IV. The Effect of Victim Impact Statements
Admitting victim impact evidence into a capital sentencing
proceeding permits the
possibility that the death penalty will be imposed in an
arbitrary and capricious manner in
violation of the Eighth Amendment.36 Consideration of death
penalty jurisprudence since
Furman shows that the Court has focused on two factors. In
order to insure that the
sentence is not imposed in an arbitrary or discretionary
manner, the first involves the
channeling and directing of discretion afforded the jury in
determining whether an
individual defendant deserves a capital sentence.37 Second,
the jury's decision to impose
death should be focused on the defendant as an individual
and the circumstances of the
particular crime.38 Victim impact evidence as either an
aggravating factor or information
that should factor into the jury's sentencing determination
should be evaluated in light of
these two factors to conform with current capital
sentencing jurisprudence. Upon doing so,
it is apparent that victim impact evidence violates both of
these requirements. The
complete focus on the victim is the first problem with
allowing a jury to consider a VIS.39
In the situation where the victim was a well-respected and
loved individual, the defendant
is placed in a position where he cannot rebut the family's
testimony for fear that the
defendant and defense counsel will appear callous for
criticizing a dead person. Moreover,
a defendant could not possibility attempt to rebut the
extent of an individual's love for
someone.40 This type of evidence does no more than inflame
the jury and allows a death
sentence to be imposed in an arbitrary manner since the
jury potentially focuses on the
victim not the defendant. Moreover, no standard is offered
to determine when the VIS
information should warrant the death penalty and when it
should not. It also "allows the
possibility that the jury will be so distracted by
prejudicial and irrelevant
considerations that it will base its life-or-death decision
on whim or caprice."41 The
flip side to admitting this evidence is equally
distressing. The sentencing phase becomes
a "mini-trial" on the victim's character and forces the
jury to focus on the traits of the
victim and not on the characteristics of the defendant and
circumstances of the crime.42 

The principle set forth in Payne permits defendants to
introduce the character of the
defendant even when the prosecution has not.43 When the
drunk, insane, immoral, or
criminal victim is murdered, the defense attorney will feel
compelled to decimate the
victim's memory.44 This simply adds to a family's distress
over having lost a loved one by
forcing them to watch the destruction of the victim's
character. In the situation where
the victim has no loved ones, the defense counsel is
spending time attacking the victim
when the focus should be on the defendant. Once more, the
focus is on the victim and not
the defendant violating the "individualized consideration"
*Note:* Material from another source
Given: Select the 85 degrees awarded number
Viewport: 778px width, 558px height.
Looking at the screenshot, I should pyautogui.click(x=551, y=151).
portion of the death penalty
jurisprudence. In a similar vein, the Booth Court pointed
out that "in some cases the
victim will not leave behind a family, or the family
members may be less articulate in
describing their feelings even though their sense of loss
is equally severe."45 The
decision to sentence a defendant to death should never turn
on a family's ability to
express its grief.46 Similarly, a defendant should not
benefit solely because the victim
he chose has no family to testify during the sentencing
phase. This evidence offers no
"principled way to distinguish [situations] in which the
death penalty was imposed, from
the many cases in which it was not,"47 and therefore should
not be admissible. By nature,
the content of victim impact evidence varies greatly from
case to case and will therefore
inject a unacceptable degree of arbitrariness into the
sentencing procedure and provide no
means to channel the jury's discretion. Victim impact
evidence is used in capital
sentencing proceedings to show the jury the extent of
psychological and emotional harm
caused by the victim's murder.48 The social worth and
stature of the victim in society
fits within this definition as harm to society as a whole
and harm to the family.49 

Therefore, the murderer of a victim whose reputation in the
community was impeccable will
be perceived as having caused greater harm to a family and
will have an increased
likelihood that death will be imposed. If the victim had no
societal worth, the chances
that death will be imposed on the defendant are
diminished.50 The majority in Payne argued
that evidence of this nature was not offered to make
comparisons of victims but instead to
show "each victim's uniqueness as an individual human
being."51 However, as Justice
Stevens effectively countered in his dissent, the
uniqueness of every individual is so
basic a proposition that no evidence to support that idea
is necessary.52 Since the
uniqueness of each person is obvious, the evidence can only
serve to show that some victims
were worthier than others and therefore the punishment for
the worthier victims should be
harsher.53 In addition, "the possibility that a sentencing
decision might turn on
irrelevant distinctions among defendant's victims is also
troublesome because it
legitimates the notion that society should be more outraged
about crimes against some
victims than about those against others."54 The criminal
justice system views the crime as
murder regardless of what standing in the community the
victim had. The goal of treating
all defendants equally is frustrated by allowing in victim
impact evidence. The potential
for decisions based on objectionable and discriminatory
motives and the possibility for
arbitrary application of the death penalty are great in
this instance. Moreover, the jury
is forced to focus on the value of the victim's life.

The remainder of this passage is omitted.